I wouldn't really call JPublish a CMS, it's more like a CMS kernel, basically a simple, clean, well-architected web application framework. It uses Velocity for templating, and has a nice model for selecting page content, template, and meta-data based on the incoming path.

One thing it lacks is a good storage model. most of the components that come with it are file system based, which isn't going to scale well. There is database code, but it is based on hard-coded SQL, so if you want to add new objects to the framework, you're going to hard-code it.

I fantasize about building ObjectBridge support for it, and making it all more bean-based, probably using BeanUtils and Digester, but these would be a major change in architecture. And since it doesn't look like I'm going to be doing much CMS work after all, I'm not going to have anything like the cycles to commit.

Oh, well, it'll be interesting to see where JPublish goes, it has a lot of promise. I'm just waiting for someone to build a blogging package with it!

Mail Stuff

Yesterday I finally got around to trying out Spamassassin, since all the cool geeks were talking about it a few weeks ago. Of course it was a recursive installation session, I needed procmail (well, it wasn't required, but seemed like the best way to go about it). It works very nicely, although a lot of my mail is still coming through a different server, so is escaping the assassin's deadly attentions. But I intend to consolidate everything on my kief.com server, which is going to seriously clean my inbox.

While I was at it I upgraded Postfix and QPopper, so everything in the mail department is now shipshape! I'm still using a crusty old version of Eudora, but when I saw that version 5's best new feature was to waste CPU cycles to monitor how many exclamation points I type, I figured I could give it a pass. But Eudora 4 still works fine for me.
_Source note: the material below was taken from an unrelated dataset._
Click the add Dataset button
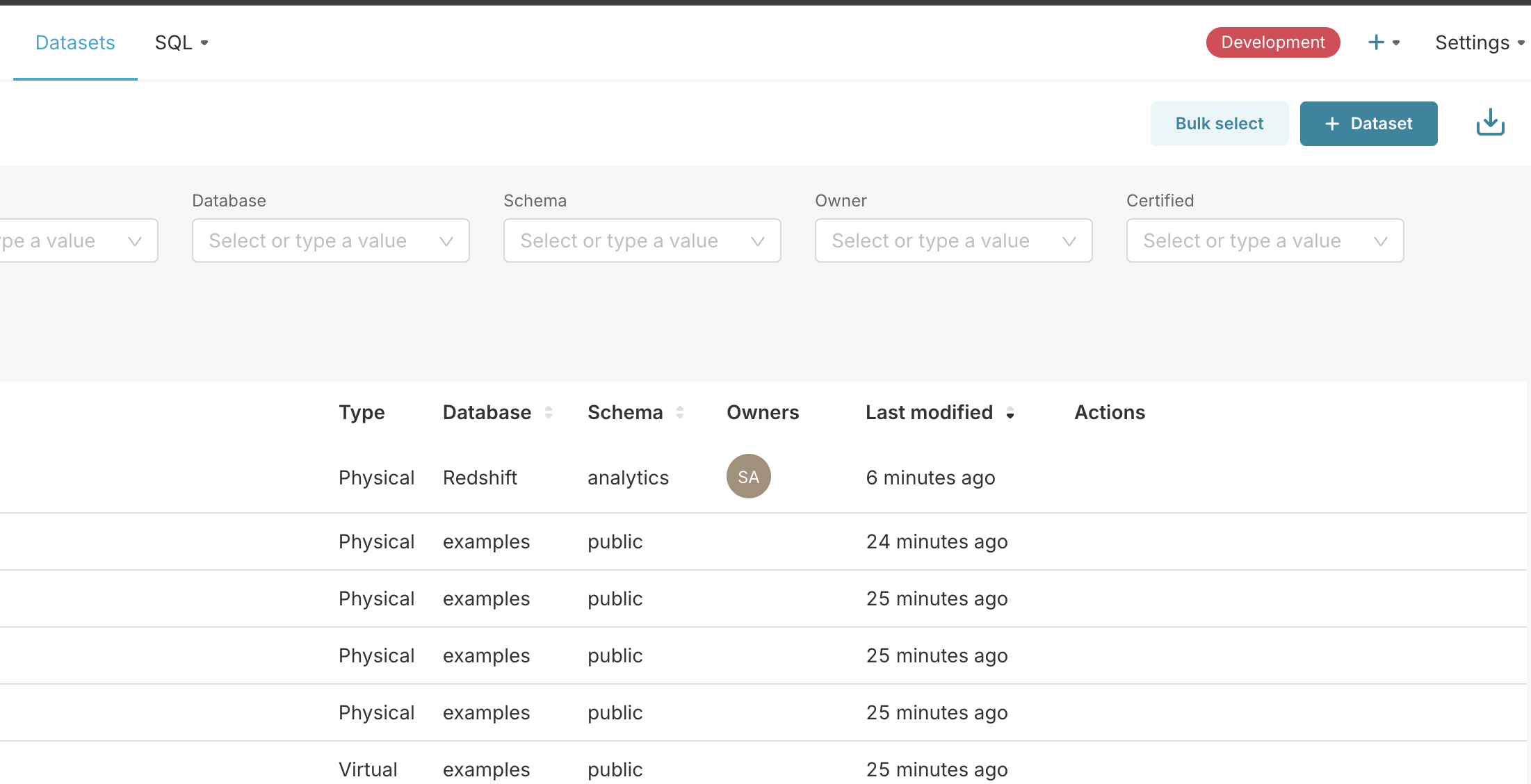 (x=1368, y=124)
It's cool to see that Qualcomm decided not to make separate commercial and free versions of qpopper; they're giving refunds to users who bought the beta. I'd slam them for charging money for beta software, but this makes up for it. Qpopper 4 also has SSL support - I'd like to get all of my mail and file copying services over to SSL. I use SSH tunneling for some stuff, but I'd like to find something for my users that doesn't require opening a shell. stunnel looks somewhat useful, but seems to be focused on the server - how can client apps use it transparently?